» **TRECHO CITADO**
Para pesquisador da ditadura chilena, críticas ao modelo
neoliberal motivaram os protestos, que explodiram depois de reação autoritária
de Piñera
Apesar de origem semelhante às jornadas de junho, contexto
político difere do brasileiro
Sem traumas, nova geração desafia toque de recolher e
militares nas ruas
Família Piñera é herdeira de pinochetismo e enriqueceu na
ditadura
No Chile, foram os estudantes, uma vez mais, que deram a
partida para as manifestações de rua. Após o aumento das passagens de metrô e
ônibus no início de outubro, foram eles que começaram a pular as catracas para
não pagar as tarifas, as chamadas evasiones masivas. A resposta do presidente
Sebastián Piñera foi uma: repressão. Com cada vez mais policiais nas estações
de metrô reprimindo os jovens, o “pulão de catraca” cresceu até explodir para
manifestações que pararam Santiago e se espalharam o o resto do país.
Na avaliação do historiador Luan Vasconcelos Fernandes, da
Universidade de São Paulo (USP), que pesquisa em seu doutorado a relação entre
a ditadura militar e as universidades chilenas, a repressão comandada por
Piñera, sobretudo na imposição de um toque de recolher, fez soar nos ouvidos
chilenos o autoritarismo da ditadura de Pinochet, mas encontrou a resistência
de uma geração de jovens “que não possui o trauma de seus pais e avós em
relação ao autoritário toque de recolher da ditadura”.
Apesar de semelhante às manifestações do Brasil de 2013 —
inclusive pelo estopim ser o aumento das passagens de transporte público — o
pesquisador acredita que os protestos chilenos são mais direcionados e críticos
ao modelo neoliberal. Por outro lado, ele reforça que assim como no Brasil, no
Chile há também um discurso de negação da política, “bastante perigoso e pode
dar margem para que figuras ainda mais autoritárias cheguem ao poder”.
É essa a grande incógnita dos protestos chilenos: será que,
após os protestos, o país irá efetivamente adotar políticas que mudem uma das
sociedades mais desiguais da América Latina? Ou, assim como no Brasil, o
descontentamento irá abrir uma brecha para populistas que repitam as violações
cometidas pelos governos autoritários, sobretudo frente aos mais
marginalizados, como os indígenas Mapuche? “O que os manifestantes das grandes
cidades estão sofrendo com a violência estatal é o que os indígenas Mapuches
sempre sofreram”, ressalta Luan.

» **DADOS FORNECIDOS**
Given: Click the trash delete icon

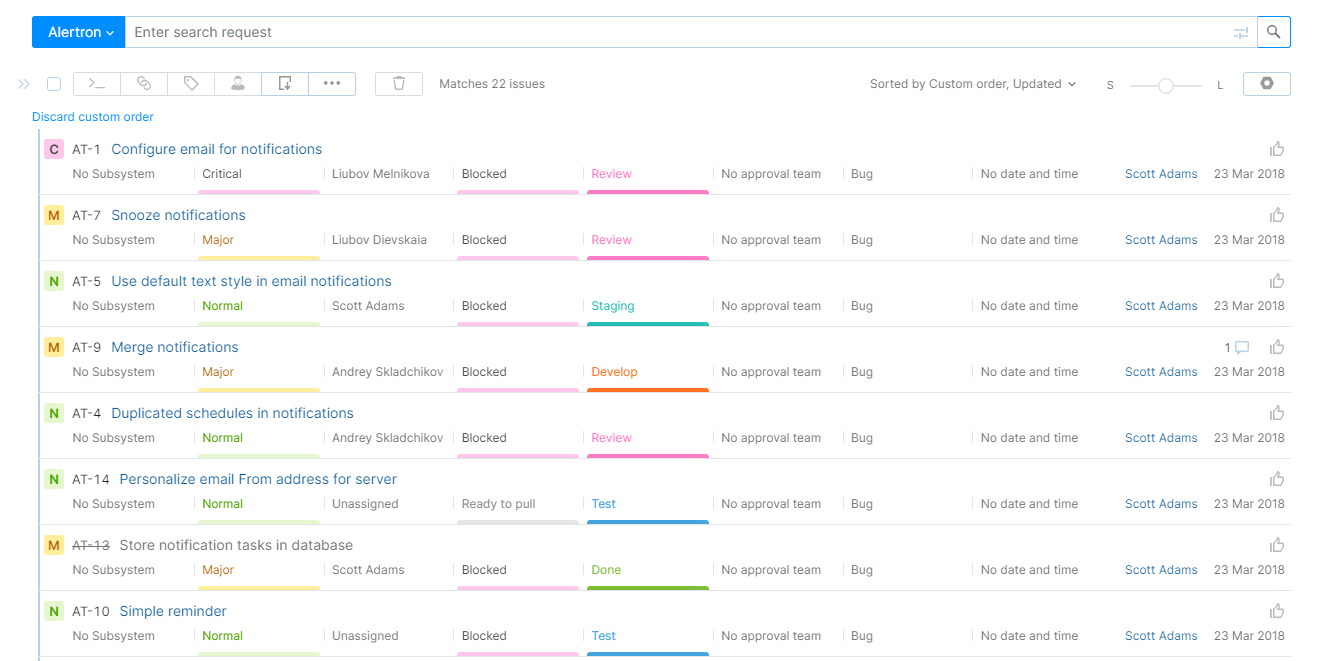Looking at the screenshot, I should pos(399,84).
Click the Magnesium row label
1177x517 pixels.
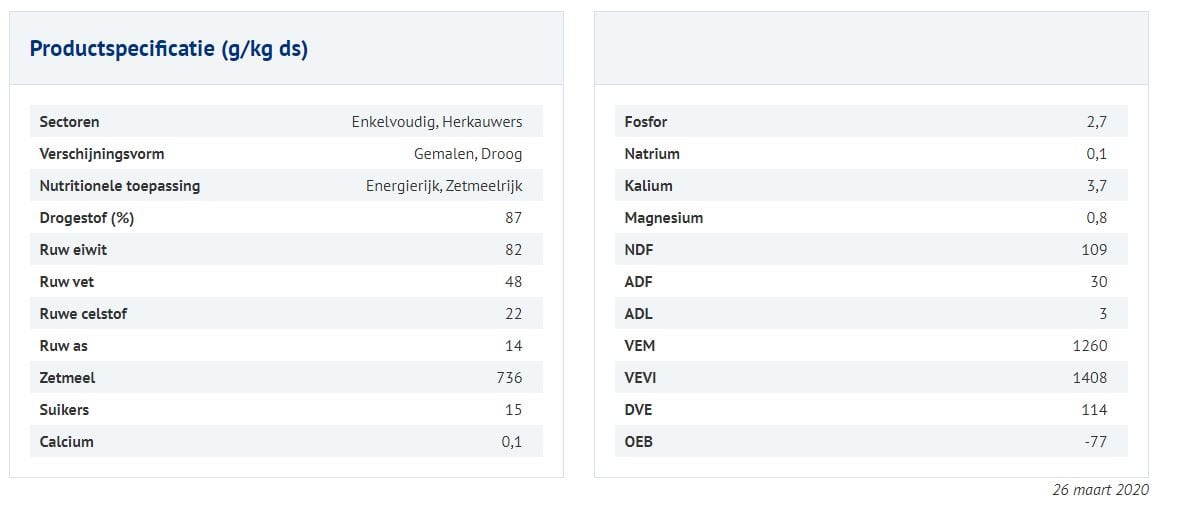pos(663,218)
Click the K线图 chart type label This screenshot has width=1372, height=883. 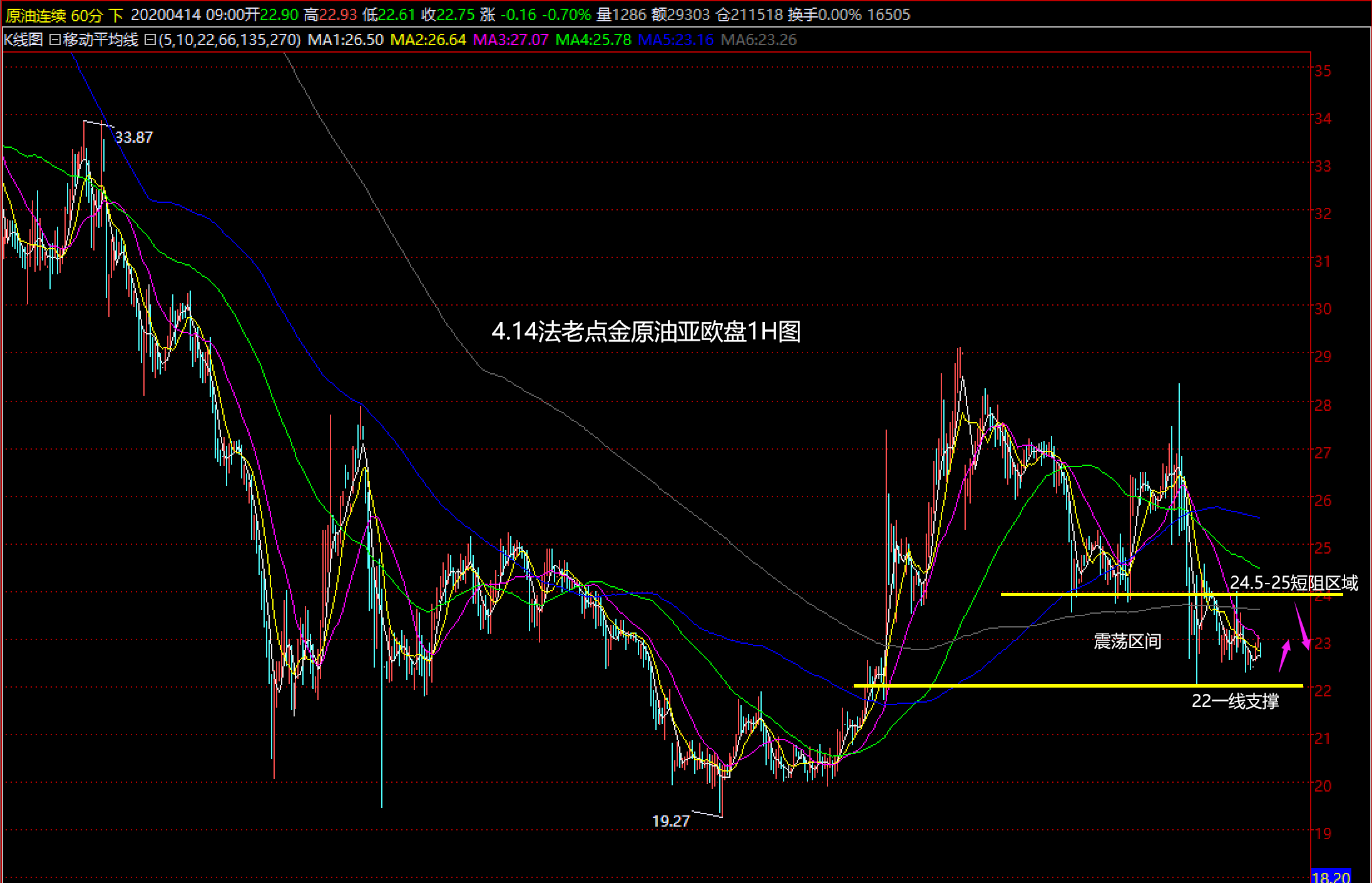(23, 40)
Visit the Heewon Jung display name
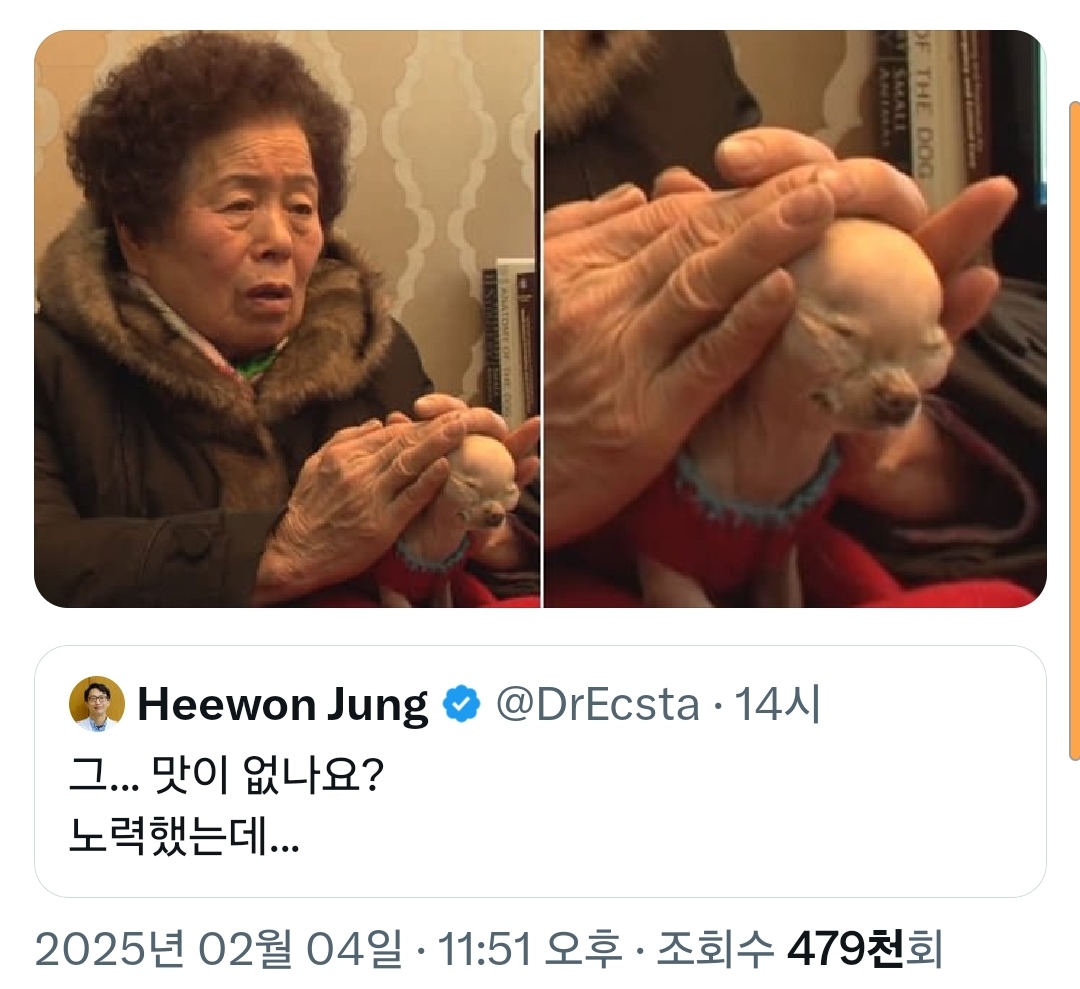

* * *

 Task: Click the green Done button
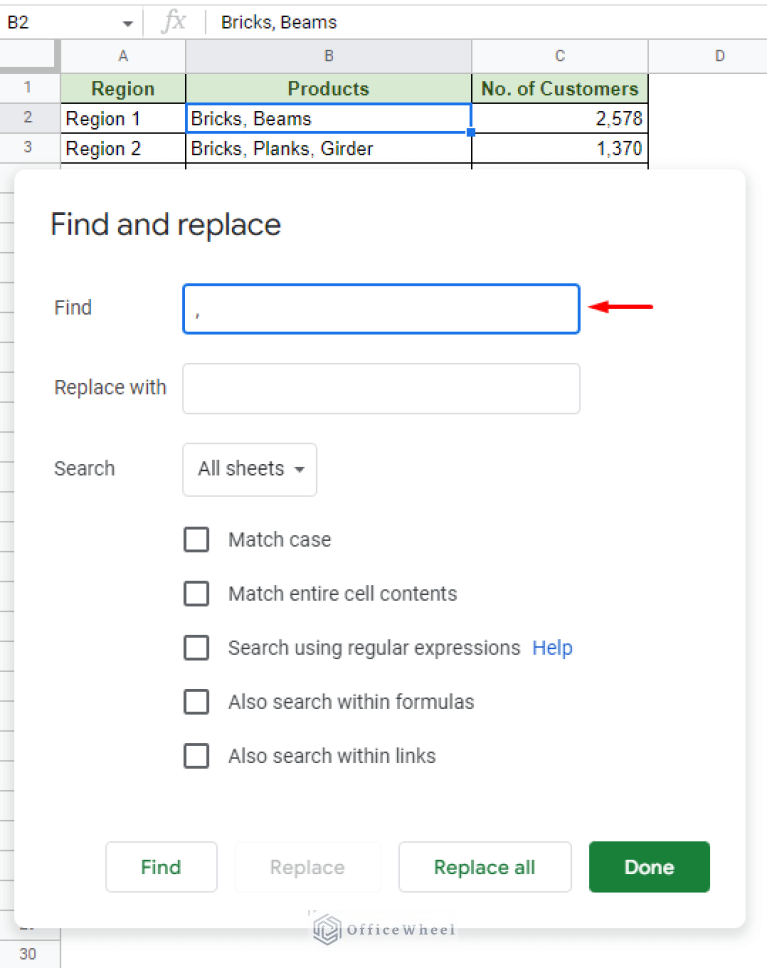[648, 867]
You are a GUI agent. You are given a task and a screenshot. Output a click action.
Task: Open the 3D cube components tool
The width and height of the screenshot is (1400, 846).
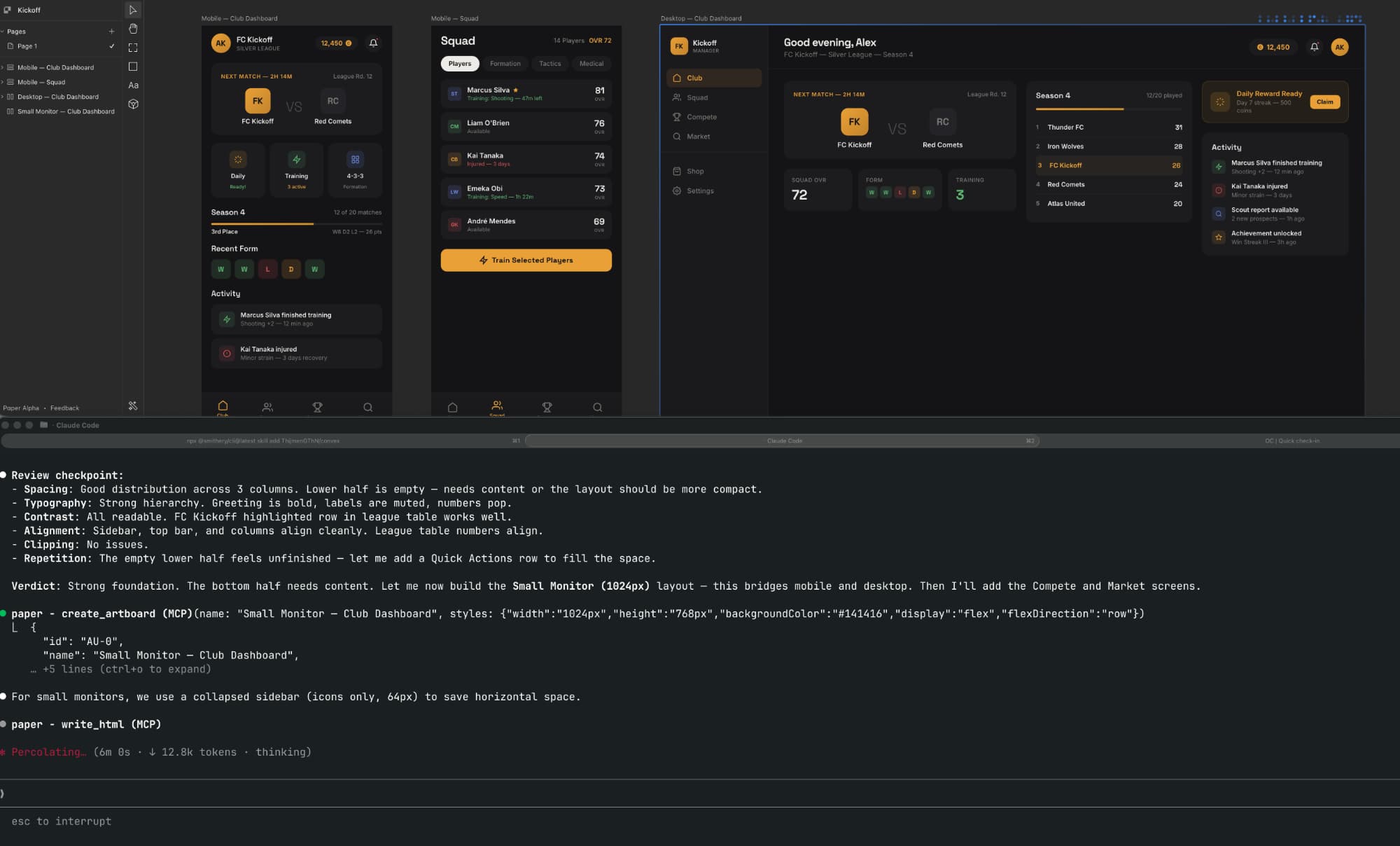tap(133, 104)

...

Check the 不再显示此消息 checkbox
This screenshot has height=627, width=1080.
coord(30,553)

» **ENUNCIADO**
Responda às perguntas seguintes com base no texto sobre os protestos no Chile.
1. Qual foi a resposta do presidente Sebastián Piñera aos estudantes que pulavam as catracas?
2. De que universidade é o historiador Luan Vasconcelos Fernandes?
3. Que povo indígena o texto cita como marginalizado?

» **RESPOSTA COMPLETA**
1. Repressão.
2. Da Universidade de São Paulo (USP).
3. Os Mapuche.